ObjectiveTo investigate the application value of liver/spleen CT value （CT_L/S）， controlled attenuation parameter （CAP）， and magnetic resonance imaging-proton density fat fraction （MRI-PDFF） in chronic hepatitis B （CHB） patients with hepatic steatosis. MethodsA retrospective analysis was performed for the clinical data of 213 CHB patients who underwent liver CT， CAP， and MRI-PDFF examinations in Affiliated Hospital of Yan’an University from October 2018 to December 2022. According to MRI-PDFF， the 213 patients were divided into CHB group with 111 patients （MRI-PDFF<5%） and CHB+hepatic steatosis group with 102 patients （MRI-PDFF≥5%）， among whom there were 69 patients with mild hepatic steatosis and 33 patients with moderate to severe hepatic steatosis. The independent-samples t test was used for comparison of normally distributed continuous data between groups， and the Mann-Whitney U test was used for comparison of non-normally distributed continuous data between groups. The Bland-Altman plot was used to evaluate the consistency in MRI-PDFF measurement between two physicians. The Spearman’s correlation coefficient was used to analyze the correlation between CT_L/S and MRI-PDFF and between CAP and MRI-PDFF. The receiver operating characteristic （ROC） curve was plotted and the area under the ROC curve （AUC） was calculated to investigate the value of CT_L/S and CAP in the diagnosis of different degrees of hepatic steatosis， and the DeLong test was used to compare the AUCs of the two radiological examinations. ResultsMRI-PDFF had relatively high repeatability and stability in CHB patients.
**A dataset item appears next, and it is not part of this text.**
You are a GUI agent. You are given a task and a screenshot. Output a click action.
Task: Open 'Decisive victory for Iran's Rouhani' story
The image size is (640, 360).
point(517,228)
There is a significant negative correlation between CT_L/S and MRI-PDFF （r=-0.800， P<0.001） and a significant positive correlation between CAP and MRI-PDFF （r=0.692， P<0.001）. Both CT_L/S and CAP had a relatively high accuracy in the diagnosis of hepatic steatosis in CHB patients， with an AUC of 0.951 and 0.902， respectively， and CT_L/S had a better accuracy than CAP （P<0.05）. In the diagnosis of mild and moderate-to-severe hepatic steatosis， CT_L/S had an AUC of 0.921 and 0.895， respectively， and CAP had an AUC of 0.859 and 0.825， respectively， suggesting that CT_L/S had a slightly higher diagnostic efficiency than CAP. ConclusionMRI-PDFF has high repeatability and stability in CHB patients， and CT_L/S and CAP have a high diagnostic value for different degrees of hepatic steatosis in CHB patients.